§ **What you need to do**:
Compute how many lines in the records below contain the string "screenshot" and give that number without other output.

____

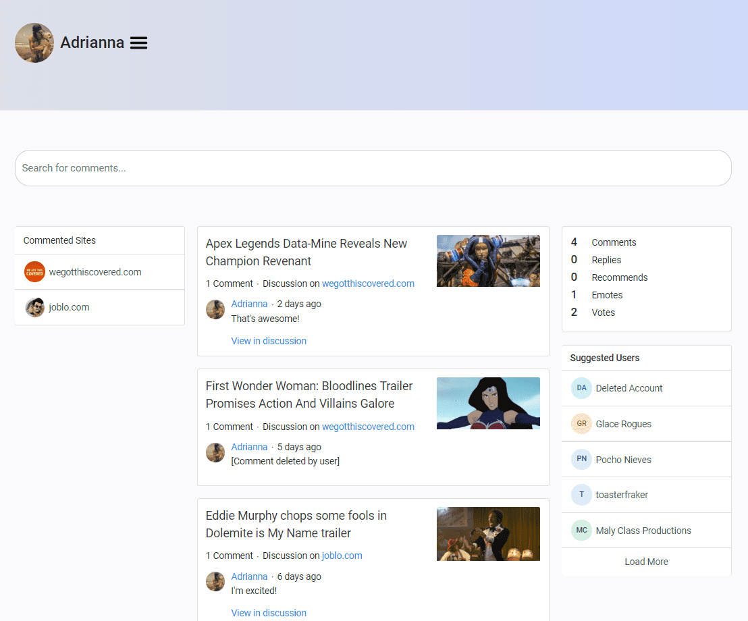Click the Deleted Account DA avatar
748x621 pixels.
click(x=581, y=388)
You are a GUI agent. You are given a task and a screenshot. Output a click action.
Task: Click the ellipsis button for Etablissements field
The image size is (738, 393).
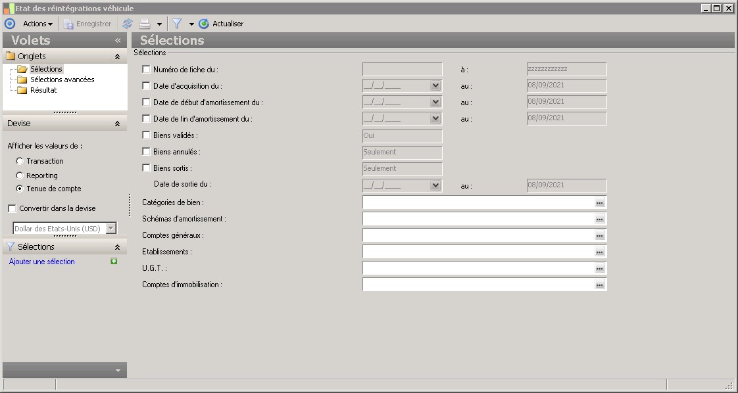point(599,252)
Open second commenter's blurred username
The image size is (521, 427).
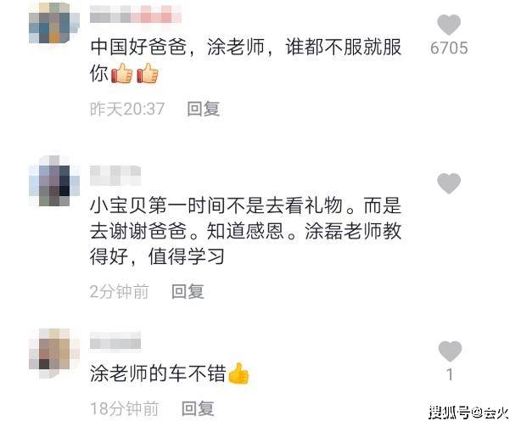115,175
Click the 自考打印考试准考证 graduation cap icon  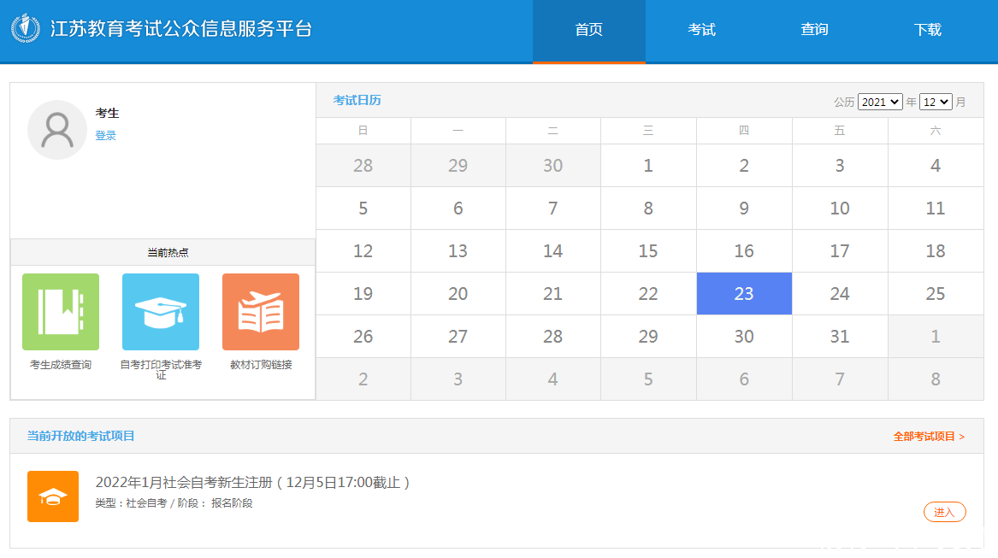coord(160,311)
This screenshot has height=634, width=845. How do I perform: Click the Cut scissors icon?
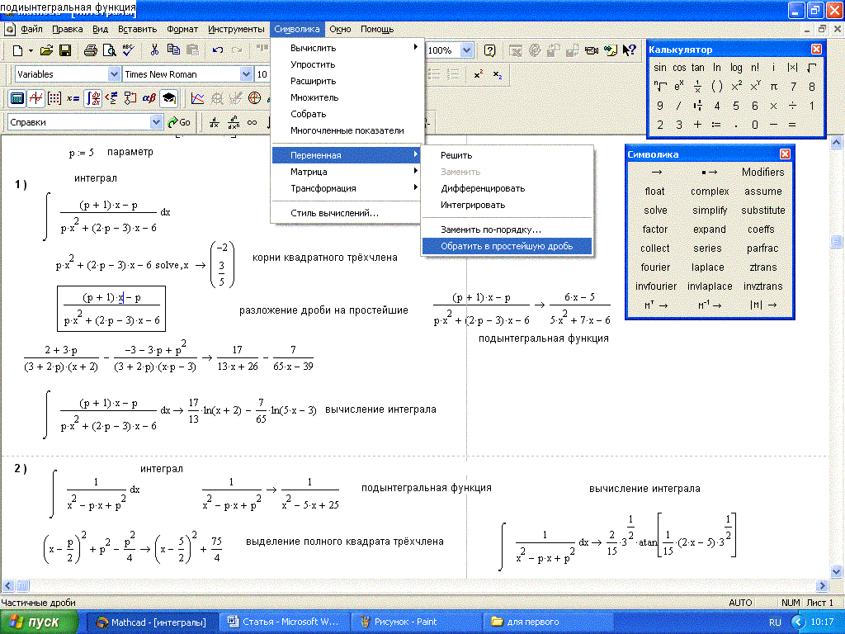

____

§ **Solved problem**:
2